=== WHAT YOU NEED TO DO ===
Copy the lines below exactly, starting at the one with "1316x908 pixels." and ending at the one with "Screen dimensions: 910x607", and leave out any picture.

=== EXTRACTED INFORMATION ===
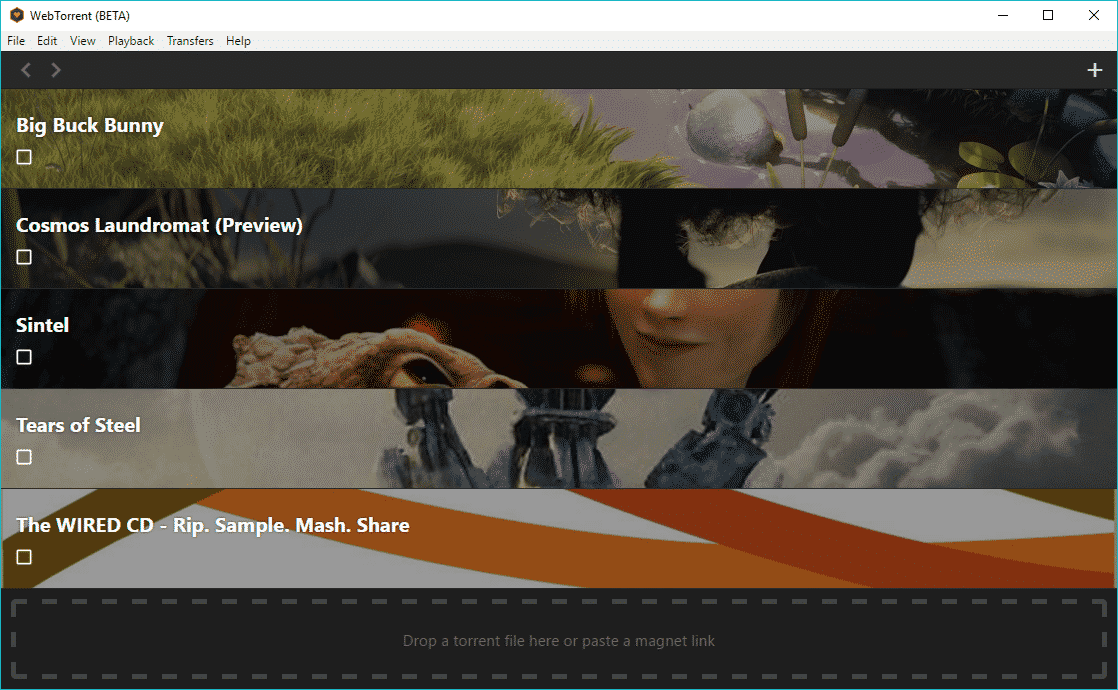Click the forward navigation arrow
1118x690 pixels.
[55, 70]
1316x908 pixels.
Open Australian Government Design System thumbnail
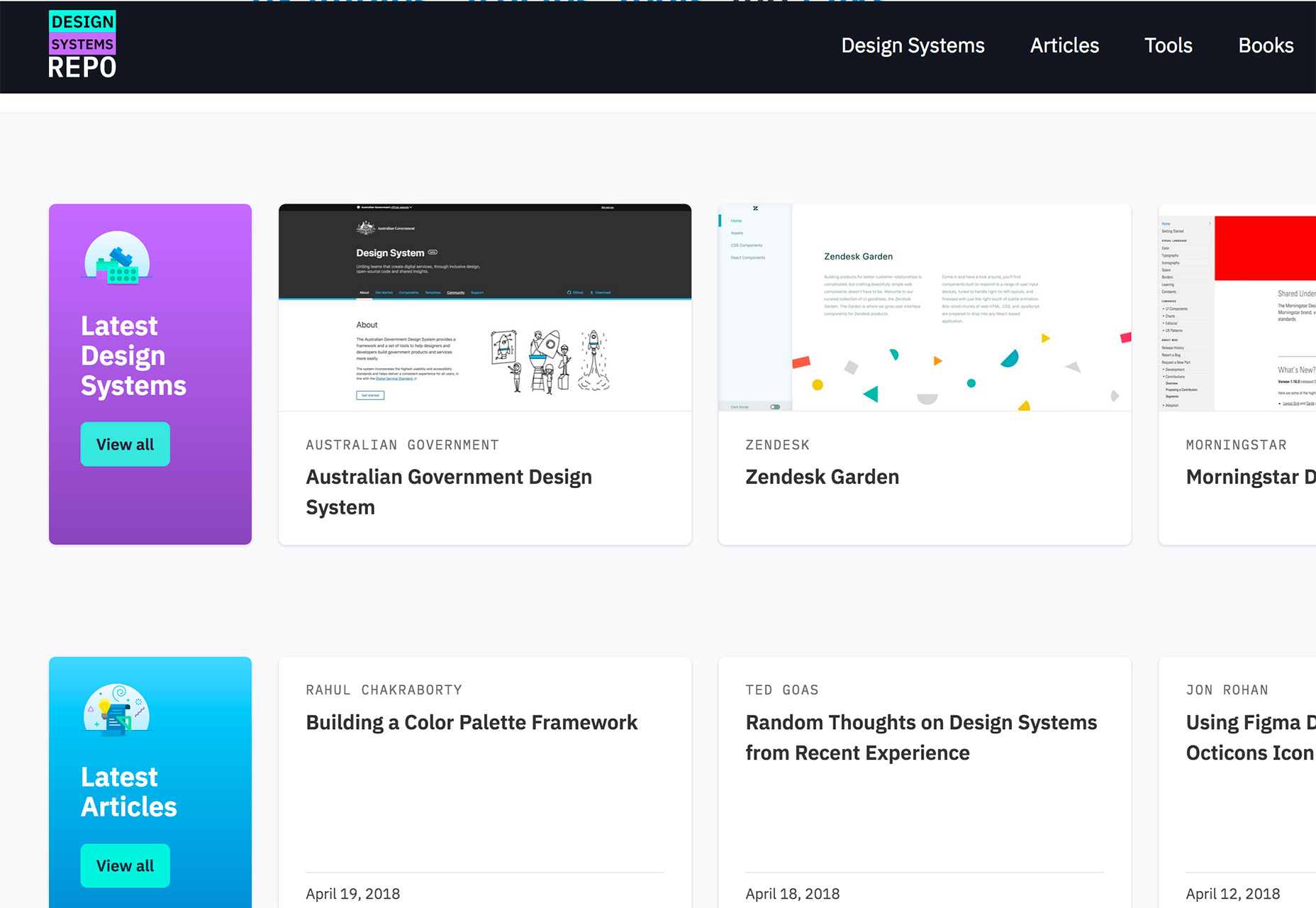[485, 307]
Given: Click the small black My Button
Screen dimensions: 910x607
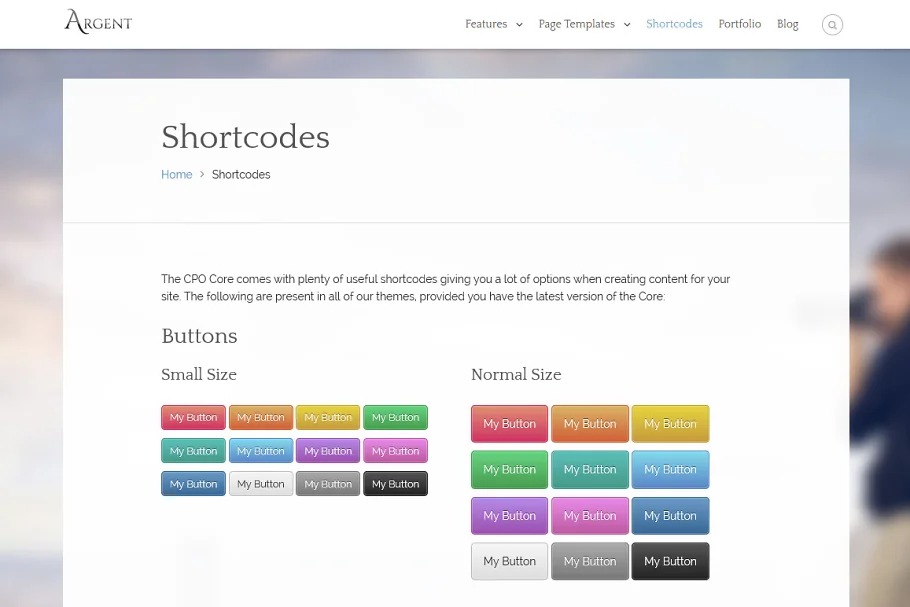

* * *

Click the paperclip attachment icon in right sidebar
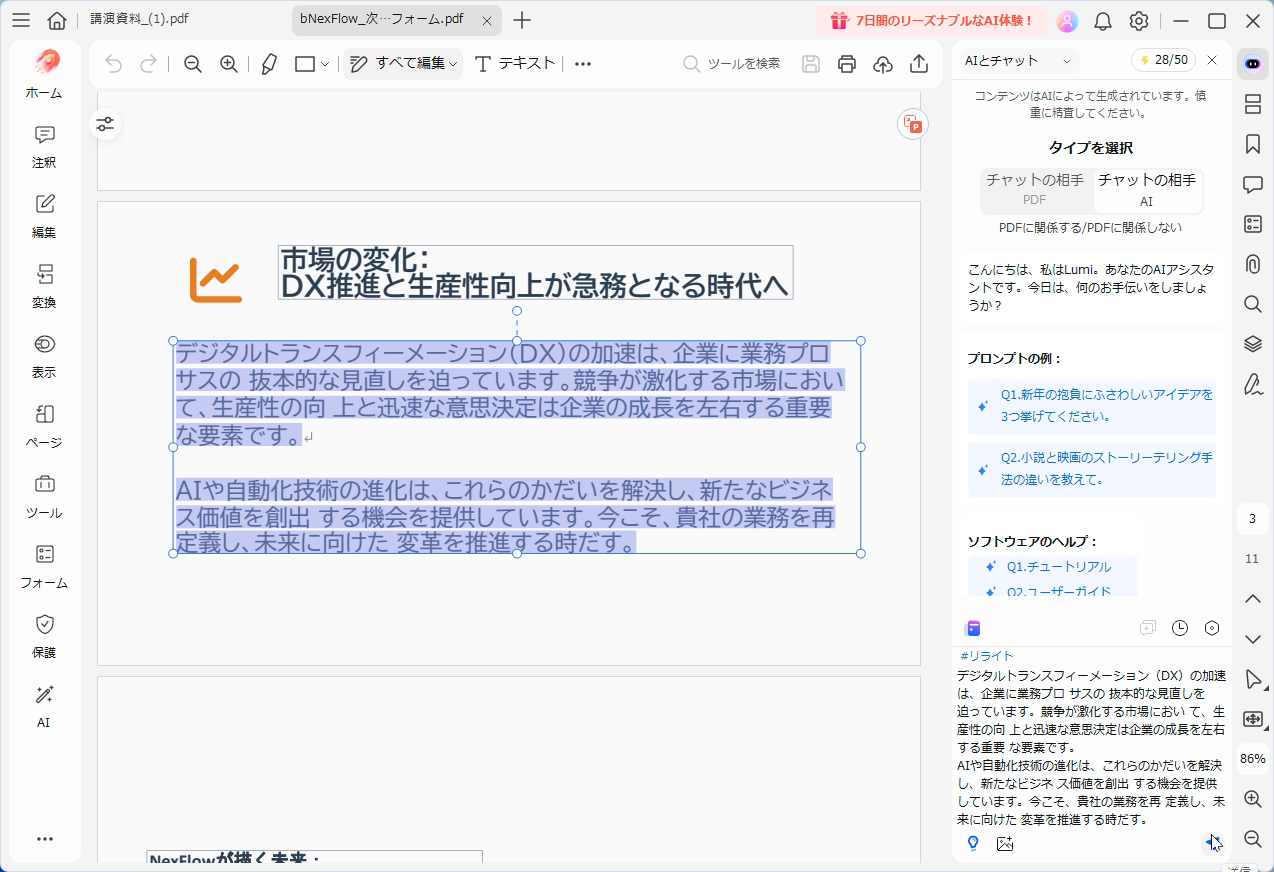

=== SOLUTION FOR THIS TASK ===
1316x908 pixels.
Open Australian Government Design System thumbnail
[485, 307]
Given: Click the small black My Button
Screen dimensions: 910x607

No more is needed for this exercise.